Extracted text:

Number 10
- Genre: Drama
- Running time: 45 minutes
- Country of origin: United Kingdom
- Language: English
- Home station: BBC Radio 4
- Original release: 7 September 2007
- No. of series: 5

= Number 10 (drama series) =

British radio drama series

Number 10 is a drama series for BBC Radio 4 about a fictional British Prime Minister and his staff. The series was created by Jonathan Myerson, and produced by Clive Brill of Pacificus Productions, with Peter Hyman as Political Advisor. It has had five series to date, in 2007, 2008, 2009, 2010, and 2012. The first three series starred Antony Sher as Adam Armstrong, the Labour Prime Minister. The fourth series replaced him with Damian Lewis as a Tory prime minister in a minority government, in response to the United Kingdom coalition government which took office in 2010.

==Reception==
The Independent wrote "Myerson's radio play was Shakespearean in its intrigue, its moments of tragedy and comedy and in its multi-layered action....Sixty action-packed minutes led to a gripping denouement. Number 10 possesses the fast pace that is found in the best of TV drama, which radio has been crying out for. Bring on the next four plays."

[Collected data]
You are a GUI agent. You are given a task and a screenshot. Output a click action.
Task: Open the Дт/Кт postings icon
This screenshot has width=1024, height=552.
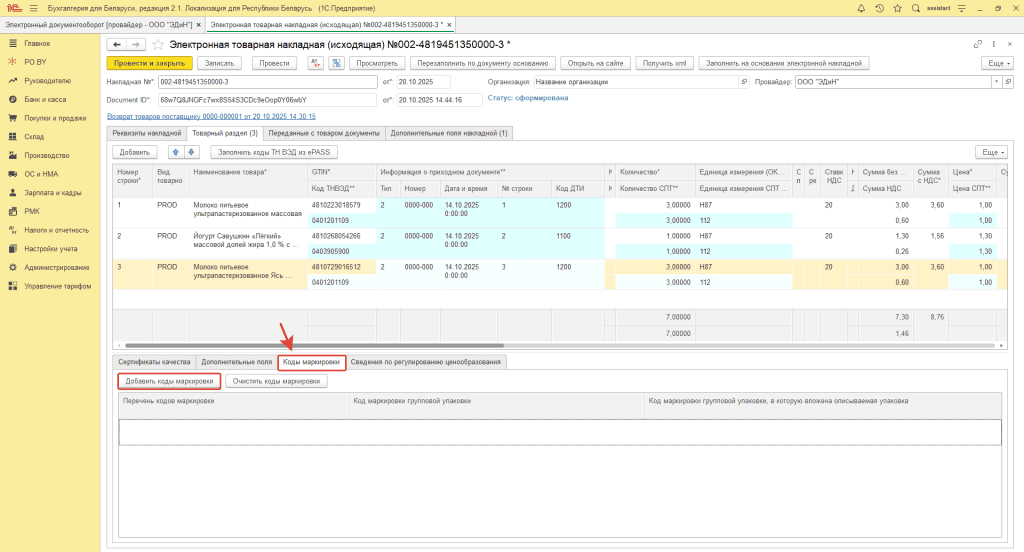316,63
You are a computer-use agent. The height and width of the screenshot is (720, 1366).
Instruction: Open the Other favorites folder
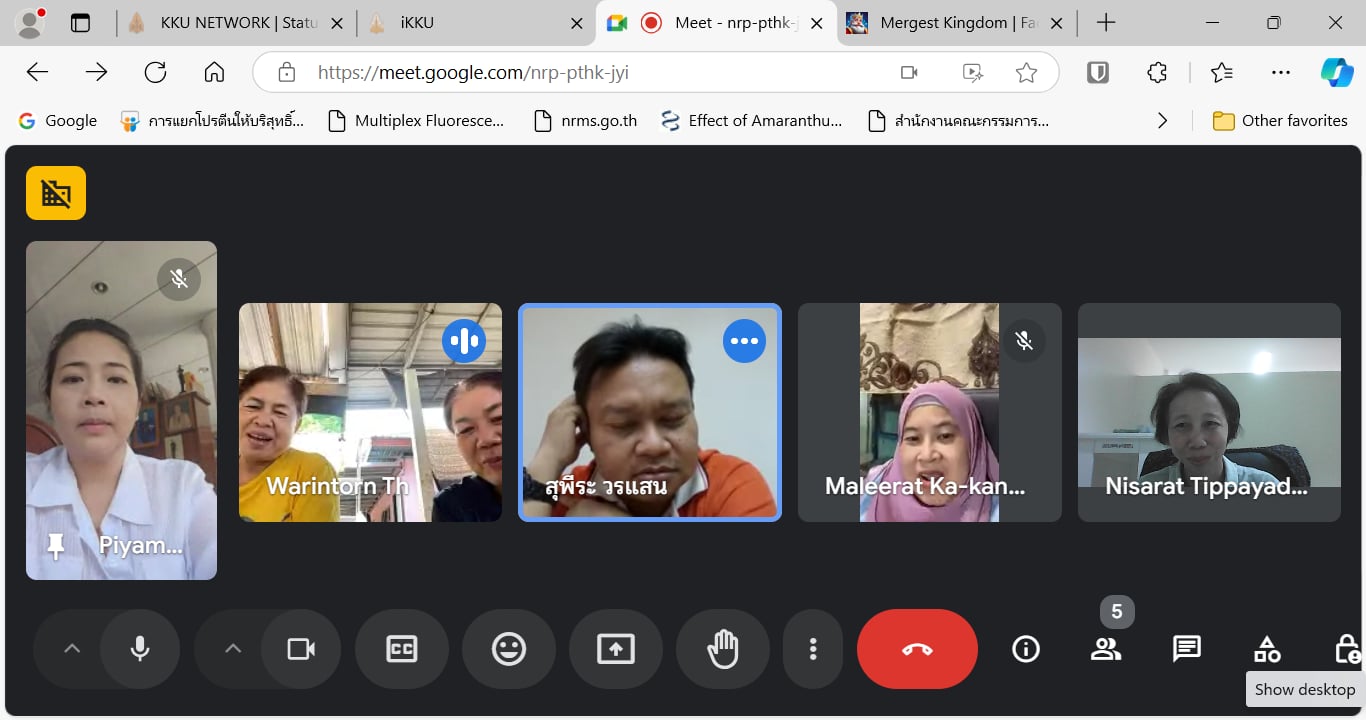pos(1280,121)
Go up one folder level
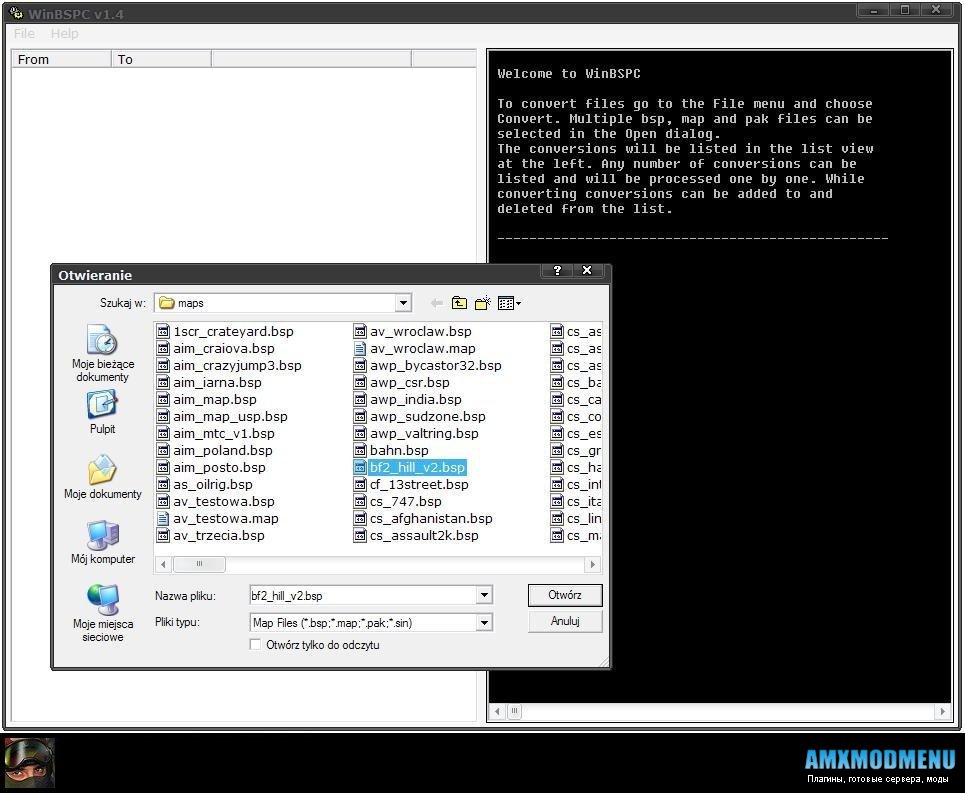Viewport: 965px width, 793px height. point(459,303)
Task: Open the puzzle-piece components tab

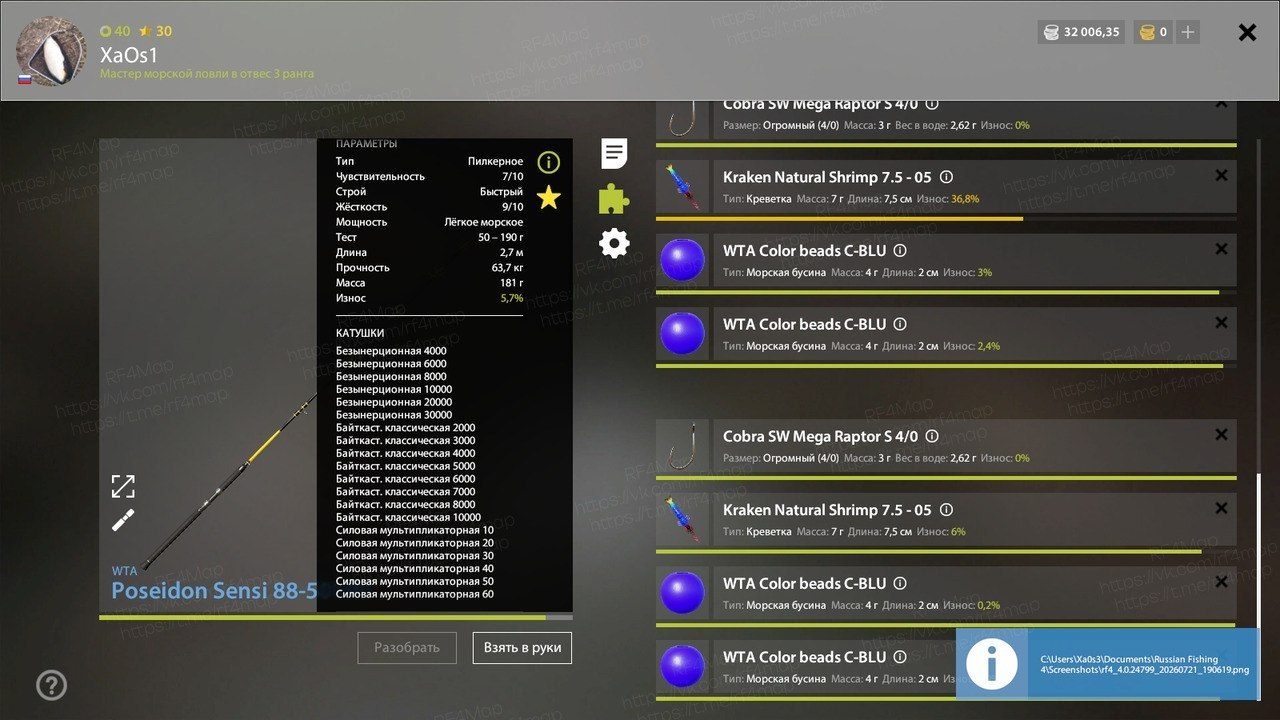Action: (614, 199)
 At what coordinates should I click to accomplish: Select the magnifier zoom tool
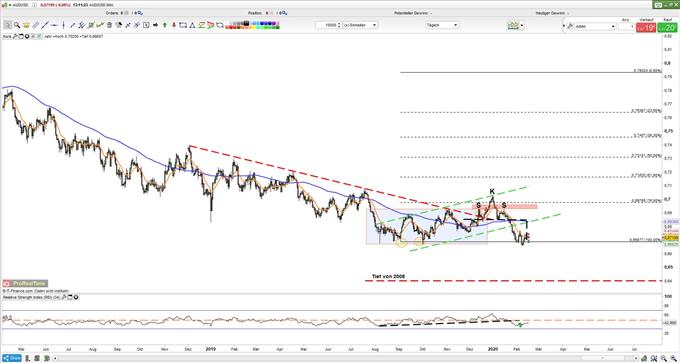click(x=17, y=25)
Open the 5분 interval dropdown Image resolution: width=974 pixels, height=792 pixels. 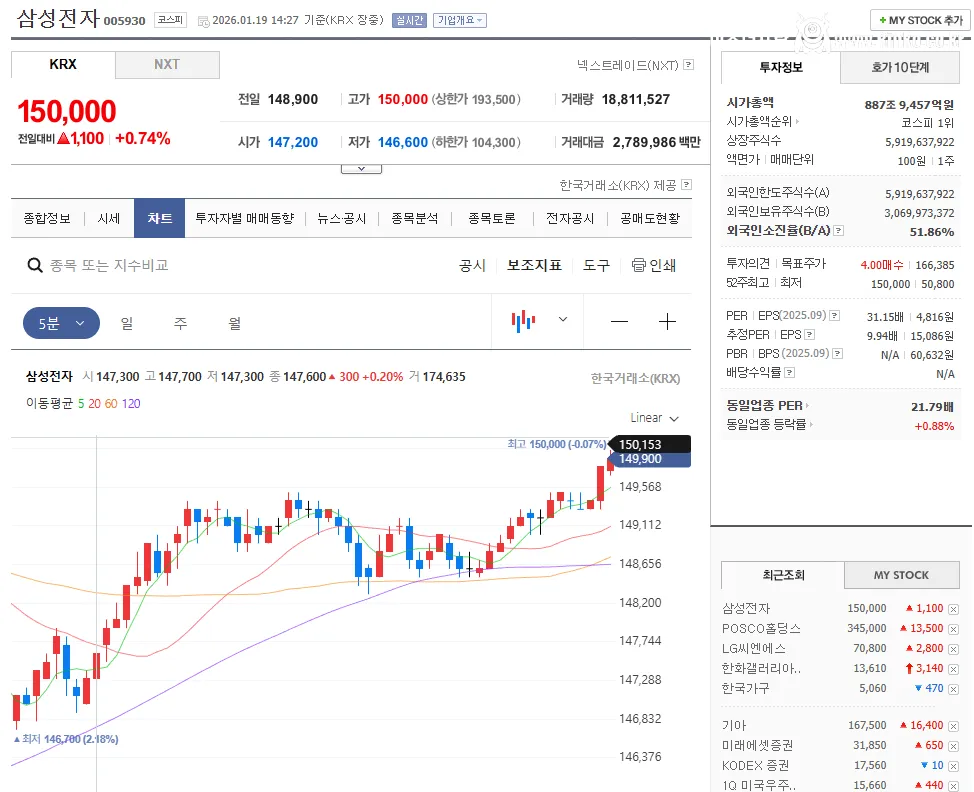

Exercise description:
Answer these questions using the text on the Number 10 drama series:
1. What is the home station of the series?
2. Which actor played Adam Armstrong in the first three series?
3. Which publication described the radio play as "Shakespearean in its intrigue"?
The listing isn't needed for this exercise.

Response area:
1. BBC Radio 4
2. Antony Sher
3. The Independent